ROY – She knew it was out there, but the drive through rural, flat northeastern New Mexico made it difficult for Emily Marcacci to believe she and her husband were closing in on a rock climbing mecca.
For miles, Emily, 25, and Mike Marcacci, 29, passed nothing but grassy prairie.
“You don’t even know there’s a canyon,” Emily said. “It’s totally flat.”
“And then you drop in,” the Marcaccis’ friend Ty Tyler finished.
The Marcaccis have been driving around the country for the last year to climb in each state. The San Diego natives are avid sports climbers but are new to outdoor bouldering, which is on its way to becoming a premier attraction for tiny Roy.
Bouldering is a type of rock climbing done without harnesses or ropes. Equipment is mostly limited to crash mats in case of a fall and chalk to get a better grip. Bouldering typically takes place between November and April, when climbers are less likely to lose their bare-handed grips due to perspiration.
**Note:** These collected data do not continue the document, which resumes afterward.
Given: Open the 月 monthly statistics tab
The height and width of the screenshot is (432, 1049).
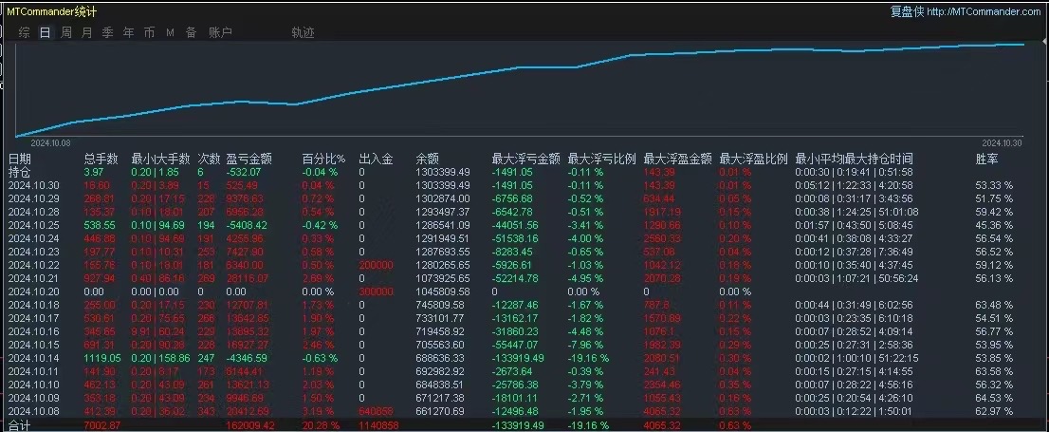Looking at the screenshot, I should point(87,32).
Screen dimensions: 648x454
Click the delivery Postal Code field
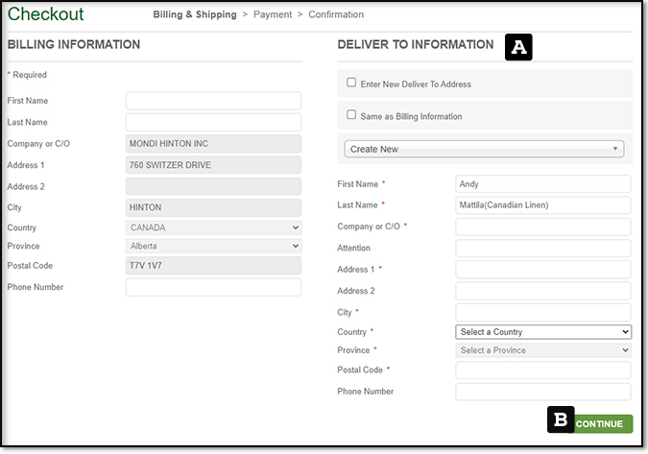pos(542,370)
Canyons and drainages formed by the Canadian River about 20 miles northwest of Roy have been gaining popularity as a bouldering destination in recent years after being something of a well kept-secret.
The spot has found a national audience, and those responsible for its development say it is even in the early stages of gaining international attention.
Ty and his wife, Linda Tyler, who met the Marcaccis on the road, brought their new friends to explore in and around Mills Canyon, part of the Kiowa National Grassland. The Tylers, who travel around for Ty’s job at the Access Fund, a Colorado-based rock climbing advocacy nonprofit, first visited Roy last year on their honeymoon.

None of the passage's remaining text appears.